On my skin, my nose filling with the thick Salt

Water. All I could see was a black swirl and I

Wondered fleetingly if this was

What Outer Space felt like?

 

Sure that I was dying and curious too

I gave up, and allowed myself to be

Taken when the sea spit me out, a

Rejected lover.

 

 

Open Fire from Pyrokinection

http://www.pyrokinection.com/2013/07/

I first noticed his ears

Which were too large for his head

And seemed to hear whispers

Unexpectedly

 

His hair was trimmed closely around

These olive ears, olive skin

So unpale against my freckled blueness

Dark where I am light

 

I get these passing fancies  

Obsessed with dusky collarbones

My mind going somewhere

 

Disallowed

 

Into some experimental fire

 

My carnal world is a rich inferno

Embroiling my bare skin

Setting alight my sugary heart, an

Erotic crème brulee

 

My own world is in conflict with the world without

My lascivious nature is what the psalms warn men of

Women like me have always cause consternation

Chastised for salaciousness –

Edicts are made about women like me

I will not be possessed;

Absolutely feline in nature, no one can discern my name

Only my lover knows how to entice me back home,

Both content with my humors,

My desire to be petted and then left alone.

 

So call me what you will as I take in the oliveman

Take him in as I please –

My body is my own;

My lover knows my mind and loves

 

The fullness of my flame.

Letter from the Editors from Pyrokinection

http://www.pyrokinection.com/2013/07/

Dear Ms. ___________________

Thank you for your story.

We aren’t saying that it sucks

We are just saying that it doesn’t fit with our vision.

At this time.

We know spent hours on this story.

It’s obvious that you craft your stories well.
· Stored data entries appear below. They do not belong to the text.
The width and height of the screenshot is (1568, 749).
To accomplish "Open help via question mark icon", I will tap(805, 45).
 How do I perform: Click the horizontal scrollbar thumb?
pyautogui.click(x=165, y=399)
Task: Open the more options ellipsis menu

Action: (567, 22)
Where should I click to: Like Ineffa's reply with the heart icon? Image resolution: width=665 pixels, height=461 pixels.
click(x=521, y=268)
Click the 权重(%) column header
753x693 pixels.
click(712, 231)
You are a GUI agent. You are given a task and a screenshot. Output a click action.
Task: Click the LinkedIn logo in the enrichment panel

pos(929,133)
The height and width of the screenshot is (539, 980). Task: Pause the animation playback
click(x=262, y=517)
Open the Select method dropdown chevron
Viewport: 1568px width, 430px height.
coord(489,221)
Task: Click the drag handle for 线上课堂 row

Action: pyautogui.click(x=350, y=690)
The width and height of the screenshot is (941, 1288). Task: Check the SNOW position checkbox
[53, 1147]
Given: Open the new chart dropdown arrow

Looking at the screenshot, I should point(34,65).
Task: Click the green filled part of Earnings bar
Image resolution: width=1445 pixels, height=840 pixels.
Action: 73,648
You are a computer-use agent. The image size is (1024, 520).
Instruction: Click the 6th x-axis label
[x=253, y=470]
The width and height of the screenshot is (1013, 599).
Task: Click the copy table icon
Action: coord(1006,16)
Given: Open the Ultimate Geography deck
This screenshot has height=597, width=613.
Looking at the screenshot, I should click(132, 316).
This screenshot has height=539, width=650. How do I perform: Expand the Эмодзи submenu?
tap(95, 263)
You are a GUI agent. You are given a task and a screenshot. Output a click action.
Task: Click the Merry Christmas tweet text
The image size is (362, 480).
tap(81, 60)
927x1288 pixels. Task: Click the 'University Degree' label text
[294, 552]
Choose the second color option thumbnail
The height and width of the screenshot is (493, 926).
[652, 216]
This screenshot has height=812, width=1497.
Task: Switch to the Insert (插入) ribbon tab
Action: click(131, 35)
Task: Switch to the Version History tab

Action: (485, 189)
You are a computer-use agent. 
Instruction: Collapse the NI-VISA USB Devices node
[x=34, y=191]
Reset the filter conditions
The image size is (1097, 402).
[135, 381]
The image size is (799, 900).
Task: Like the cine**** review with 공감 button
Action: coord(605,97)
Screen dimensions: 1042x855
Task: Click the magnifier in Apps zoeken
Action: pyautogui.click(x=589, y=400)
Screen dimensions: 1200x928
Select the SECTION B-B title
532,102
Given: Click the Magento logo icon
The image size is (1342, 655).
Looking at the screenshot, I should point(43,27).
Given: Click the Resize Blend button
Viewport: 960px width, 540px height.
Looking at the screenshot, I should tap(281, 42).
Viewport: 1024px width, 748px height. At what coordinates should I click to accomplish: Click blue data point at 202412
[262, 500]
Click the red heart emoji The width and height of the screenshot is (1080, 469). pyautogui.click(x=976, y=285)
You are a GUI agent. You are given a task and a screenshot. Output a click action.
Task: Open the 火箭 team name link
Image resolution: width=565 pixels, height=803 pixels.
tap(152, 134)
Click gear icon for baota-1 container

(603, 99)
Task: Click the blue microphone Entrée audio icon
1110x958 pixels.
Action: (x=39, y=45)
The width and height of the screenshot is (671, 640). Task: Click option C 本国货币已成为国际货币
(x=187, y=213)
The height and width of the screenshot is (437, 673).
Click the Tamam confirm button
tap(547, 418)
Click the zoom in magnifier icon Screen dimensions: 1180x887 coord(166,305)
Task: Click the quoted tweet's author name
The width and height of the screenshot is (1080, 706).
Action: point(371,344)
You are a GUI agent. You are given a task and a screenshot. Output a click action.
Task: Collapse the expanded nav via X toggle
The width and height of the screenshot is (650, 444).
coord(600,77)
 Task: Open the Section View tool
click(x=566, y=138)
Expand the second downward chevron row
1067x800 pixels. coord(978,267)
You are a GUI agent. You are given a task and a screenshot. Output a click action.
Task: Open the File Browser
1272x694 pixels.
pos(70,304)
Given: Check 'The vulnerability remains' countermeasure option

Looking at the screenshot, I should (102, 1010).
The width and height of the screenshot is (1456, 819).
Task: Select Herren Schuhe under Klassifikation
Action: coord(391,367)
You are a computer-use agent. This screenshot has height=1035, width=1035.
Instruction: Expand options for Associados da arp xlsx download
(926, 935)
But George didn’t like the father, and we think it may be that he has

Daddy issues himself, but we won’t say that,

And Rachel thought you needed more scenes

With less dialogue and more description of the

Hospital room because we just couldn’t see it, you know?

When you say that the tubing hung around him like slithering snakes ready to strike

Are you implying that the juxtaposition of the snake to his head was like the birth of Christ?

Because we didn’t see that.

Please send us your work again,

Please use our online submission machine

Please don’t worry if you don’t hear from us for a year

There’re only us and two grad students here.